I want to scan a website and download the images in it.
For example, for a website URL like this: a.example.com/2vZBkE.jpg
, I need a bot to scan from a.example.com/aaaaaa.jpg
to a.example.com/AAAAAA.jpg
to a.example.com/999999.jpg
, and if there is an image, save the URL or download the image.
I tried using Python and Scrapy but I am very new to it.
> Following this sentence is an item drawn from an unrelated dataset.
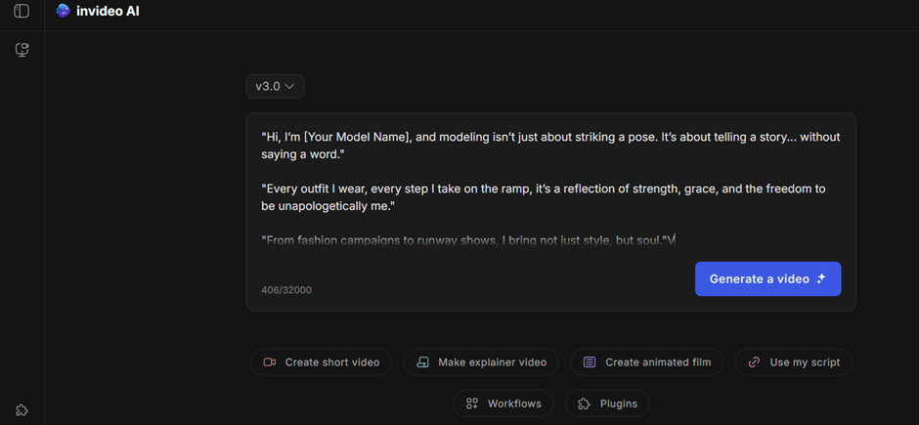This screenshot has width=919, height=425.
Task: Click the icon beside Make explainer video
Action: [x=423, y=362]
This is as far as I could go:
import scrapy
from scrapy.contrib.spiders import Rule, CrawlSpider
from scrapy.contrib.linkextractors import LinkExtractor
from example.items import ExampleItem
class exampleSpider(CrawlSpider):
name = 'example'
allowed_domains = ['example.com']
start_urls = ['http://a.example.com/2vZBkE']
#rules = [Rule(LinkExtractor(allow=['/.*']),'parse_example')]
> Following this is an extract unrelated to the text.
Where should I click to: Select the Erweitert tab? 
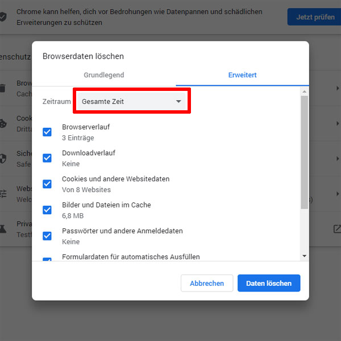(x=242, y=75)
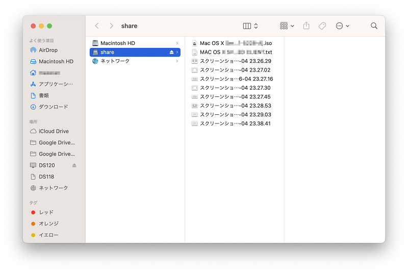Image resolution: width=408 pixels, height=273 pixels.
Task: Eject the share volume in column list
Action: 171,53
rules = (Rule(SgmlLinkExtractor(allow=('\/%s\/.*',)), callback='parse_example'),
)
def parse_example(self,response):
image = ExampleItem()
image['title']=response.xpath(\
"//h5[@id='image-title']/text()").extract()
rel = response.xpath("//img/@src").extract()
image ['image_urls'] = ['http:'+rel[0]]
return image
I think I need to change this line:
rules = (Rule(SgmlLinkExtractor(allow=('\/%s\/.*',)), callback='parse_example'),
)
to somehow limit %s
to 6 characters and make Scrapy try possible combinations. Any ideas?